GAS-MIL: Group-Aggregative Selection Multi-Instance Learning for Ensemble of Foundation Models in Digital Pathology Image Analysis
Author: Peiran Quan (peiran.quan@utsouthwestern.edu)
In this project, we introduce the Group-Aggregative Selection Multi-Instance Learning (GAS-MIL) framework, a flexible and scalable approach for integrating multiple foundation models while preserving their individual strengths in feature extraction. By employing multi-instance learning, GAS-MIL enhances the capacity to capture nuanced, context-dependent features in complex pathology images while ensuring computational efficiency. Our comprehensive evaluation on four public cancer datasets - including prostate cancer (PANDA), ovarian cancer (UBC-OCEAN), lung cancer (TCGA and NLST), and breast cancer (TCGA-BRCA) - demonstrates the robust performance of GAS-MIL across diverse pathological conditions. The main contributions of this work include: (1) development of a novel framework that effectively combines features from multiple foundation models to enhance prediction accuracy and stability, and (2) demonstration of superior performance compared to existing methods across multiple cancer datasets and diagnostic tasks.
We aim to enhance model stability and robustness by integrating features generated from multiple foundation models without significantly increasing computational demands. We enhance Chowder's capabilities by increasing its network width and maintaining the Max-Min layer to optimize efficiency. The figure below shows our GAS-MIL algorithm workflow.

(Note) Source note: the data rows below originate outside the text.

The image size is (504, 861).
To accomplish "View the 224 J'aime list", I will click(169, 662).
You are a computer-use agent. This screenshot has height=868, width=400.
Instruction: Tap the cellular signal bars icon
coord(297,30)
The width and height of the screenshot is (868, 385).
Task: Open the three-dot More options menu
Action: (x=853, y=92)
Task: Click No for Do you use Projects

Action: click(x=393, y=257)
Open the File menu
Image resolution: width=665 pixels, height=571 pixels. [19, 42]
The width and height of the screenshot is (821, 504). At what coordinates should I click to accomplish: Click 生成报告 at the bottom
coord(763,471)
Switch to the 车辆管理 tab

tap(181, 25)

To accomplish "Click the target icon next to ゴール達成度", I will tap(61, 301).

We need to pre-process pathology image (WSI: whole slide image) for the data input file of GAL-MIL model.
We can use any tool below to get fundation models and feature extraction.
Phikon (https://github.com/owkin/HistoSSLscaling) UNI (https://github.com/mahmoodlab/UNI) Prov-GigaPath(https://github.com/prov-gigapath/prov-gigapath ) CONCH(https://github.com/mahmoodlab/CONCH ) PLIP(https://github.com/PathologyFoundation/plip ) LVM-Med (https://github.com/duyhominhnguyen/LVM-Med )

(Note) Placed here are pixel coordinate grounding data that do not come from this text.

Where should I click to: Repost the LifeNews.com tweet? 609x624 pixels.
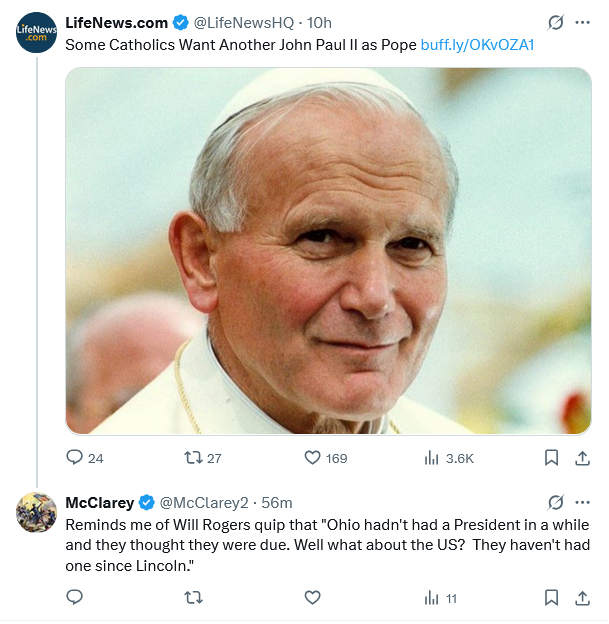coord(194,458)
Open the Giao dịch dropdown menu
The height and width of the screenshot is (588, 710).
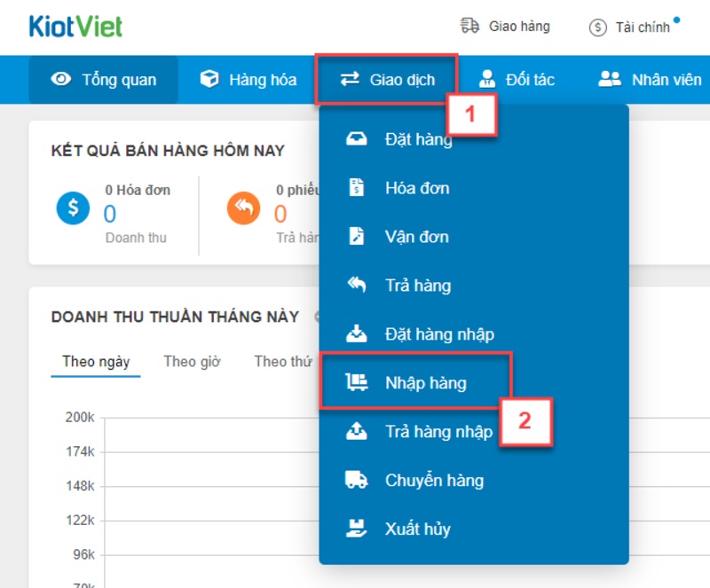387,80
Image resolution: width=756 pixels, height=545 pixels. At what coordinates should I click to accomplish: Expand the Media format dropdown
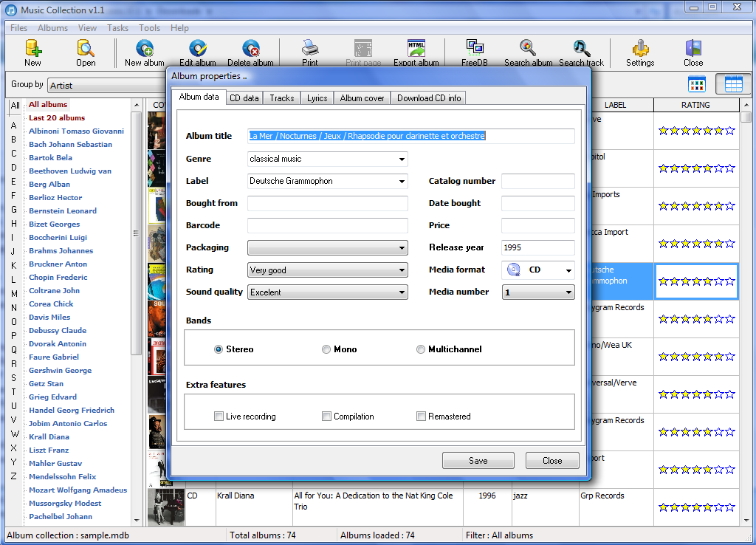pos(568,270)
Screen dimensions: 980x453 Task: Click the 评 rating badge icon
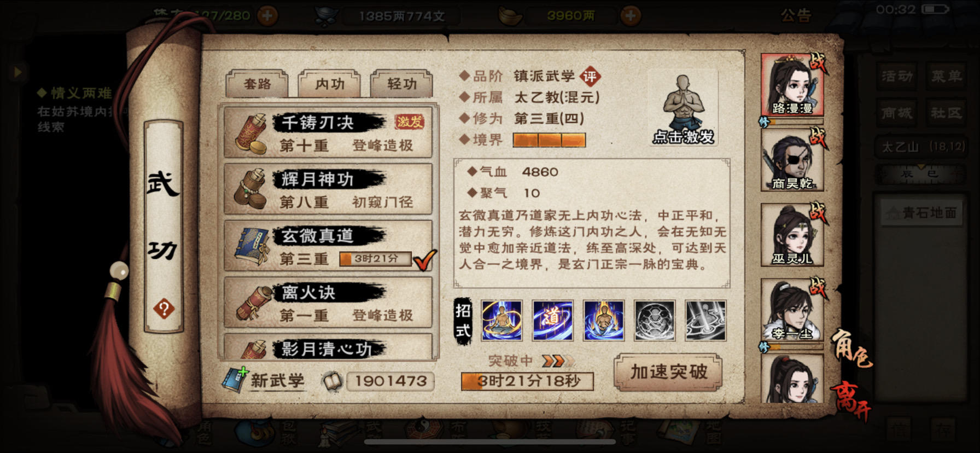(x=590, y=77)
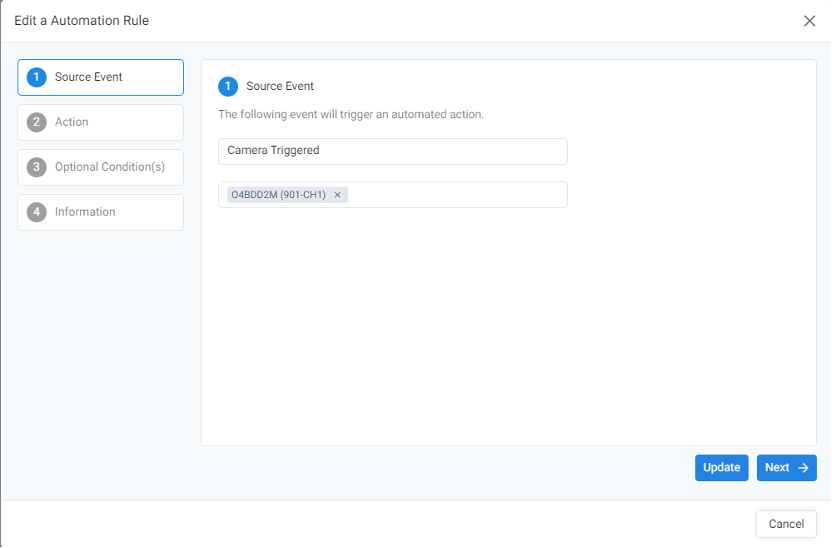Viewport: 832px width, 548px height.
Task: Remove the O4BDD2M (901-CH1) camera tag
Action: [x=338, y=195]
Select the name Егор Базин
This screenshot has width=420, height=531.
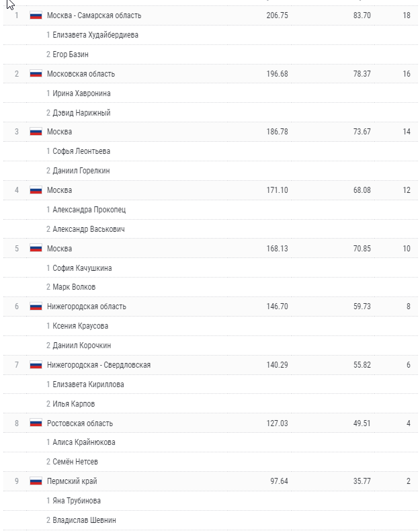tap(71, 54)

Please use the repository quanpr64/feature_extraction to pre-process the pathology image.
- Python 3.11.5
- numpy==2.2.4
- pandas==2.2.3
- PyYAML==6.0.2
- torch==2.1.1
Create the Conda Environment named as 'gasmil'
conda create --name gasmil python=3.11
Install env/requirement.txt to 'gasmil'
conda activate gasmil pip install -r env/requirements.txt
"example_data/example.csv": using one slide from TCGA-BRCA as example, random select 200 patches from this slide, and create this file "example.csv" using UNI and Phikon extract features.

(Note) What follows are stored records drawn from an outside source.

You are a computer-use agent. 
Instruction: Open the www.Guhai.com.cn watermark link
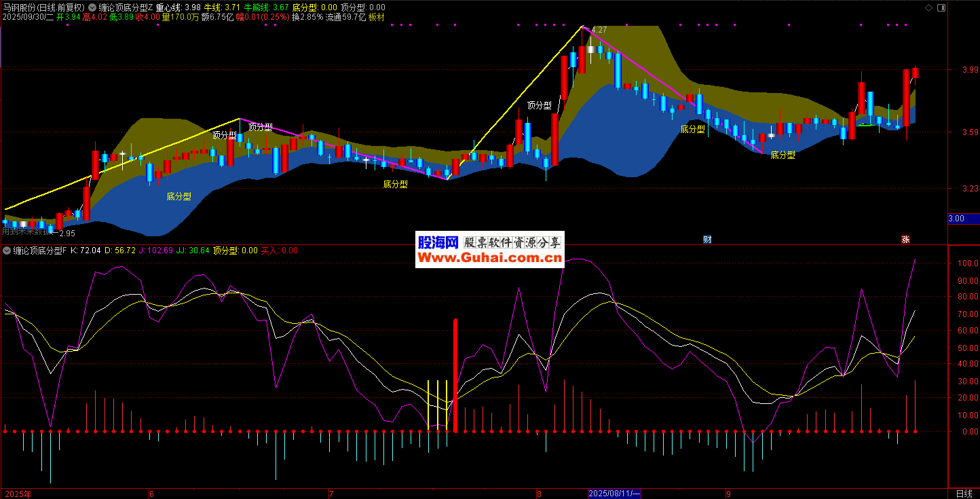point(489,258)
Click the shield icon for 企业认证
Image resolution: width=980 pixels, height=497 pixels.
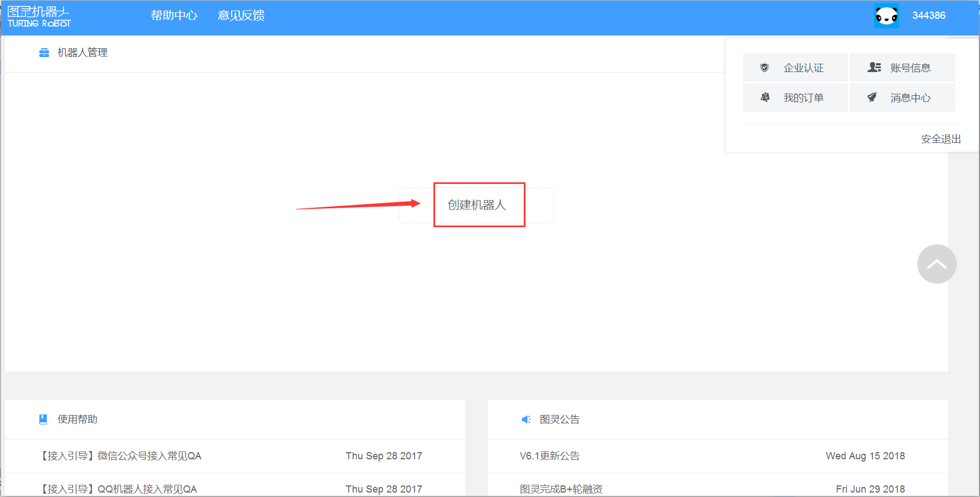[x=764, y=68]
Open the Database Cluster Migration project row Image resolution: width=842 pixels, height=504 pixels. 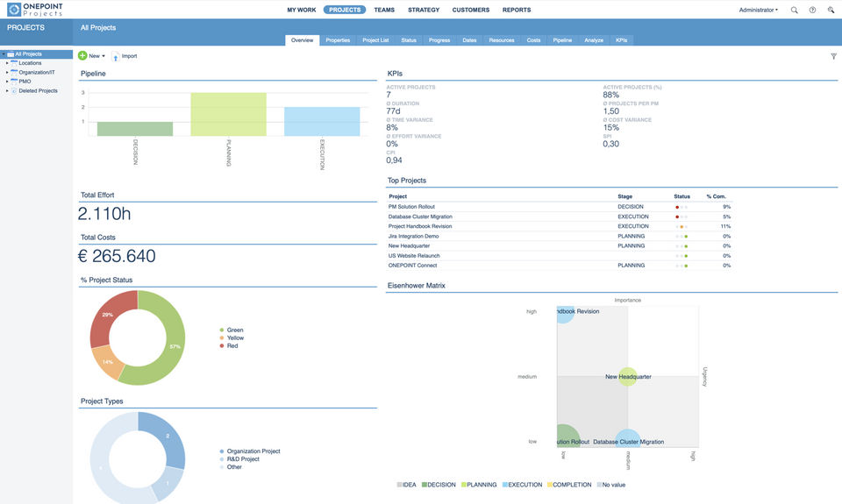559,217
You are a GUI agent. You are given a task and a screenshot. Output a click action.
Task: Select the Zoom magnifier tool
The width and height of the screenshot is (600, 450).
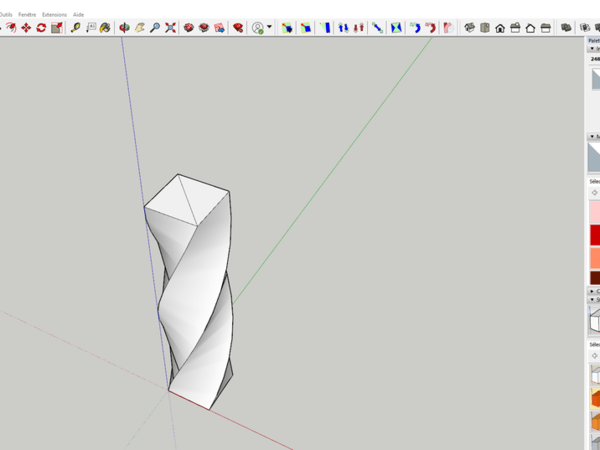pyautogui.click(x=155, y=28)
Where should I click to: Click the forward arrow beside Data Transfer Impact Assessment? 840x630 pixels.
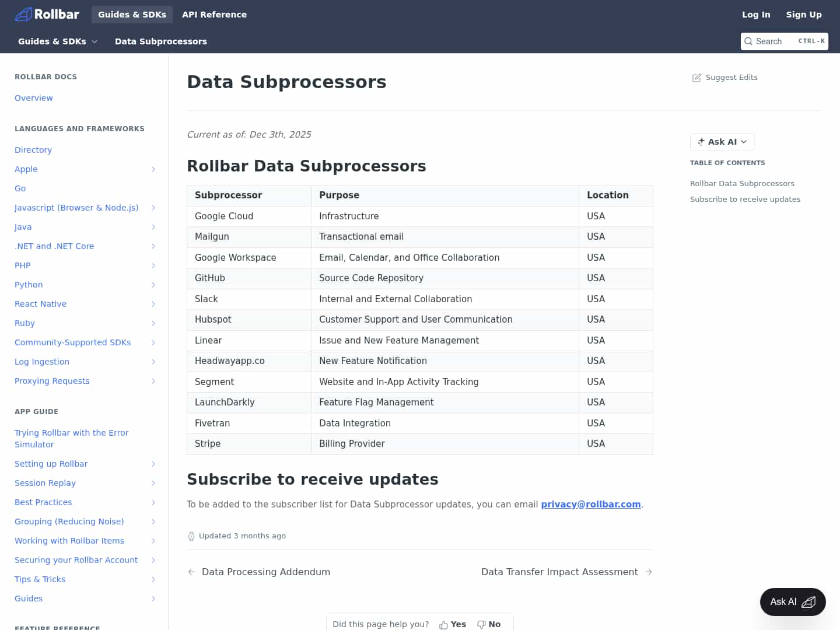(x=649, y=572)
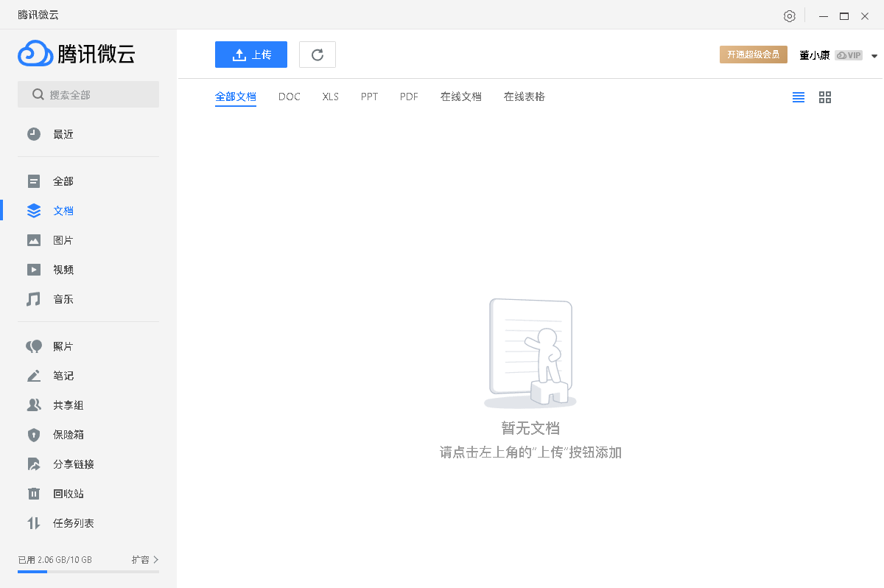Open the settings gear menu
Screen dimensions: 884x588
click(x=789, y=15)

Run the analysi of Gas-Mil
python main.py --csv_path data/example.csv --feature_key_list "uni_feature,phikon_feature" --model_path model/gasmil_uni_phikon.pt
Parameters:
| Parameter | Description | Default Value |
|---|---|---|
| csv_path | inference data csv file path | |
| feature_key_list | features from which foundation models | |
| model_path | the path to save the model "gasmiluniphikon.pt" | |
| config | contains gasmil params | config.yml |
| batch_size | Number of batch size | |
| num_workers | Number of workers for data loader | |
| device | CPU or GPU | cuda:0 |
| save_csv_path | save results to | os.path.join(os.getcwd(), '/output/result.csv') |
config.yml: the gasmil parameters
| Parameter | Description | Default Value |
|---|---|---|
| attn | false | |
| bottom_k | 20 | |
| clf_feat_dim | 96 | |
| groupall_bottom_k | 20 | |
| groupall_top_k | 20 | |
| grouped_feat_dim | 256 | |
| groups | - 1024; - 768 | |
| in_channels | 1792 | |
| include_groupall | true | |
| num_class | 2 | |
| top_k | 20 |
The input file is the extract features from pathology images using the tools such as Phikon or UNI. An example file is "example_data/example.csv".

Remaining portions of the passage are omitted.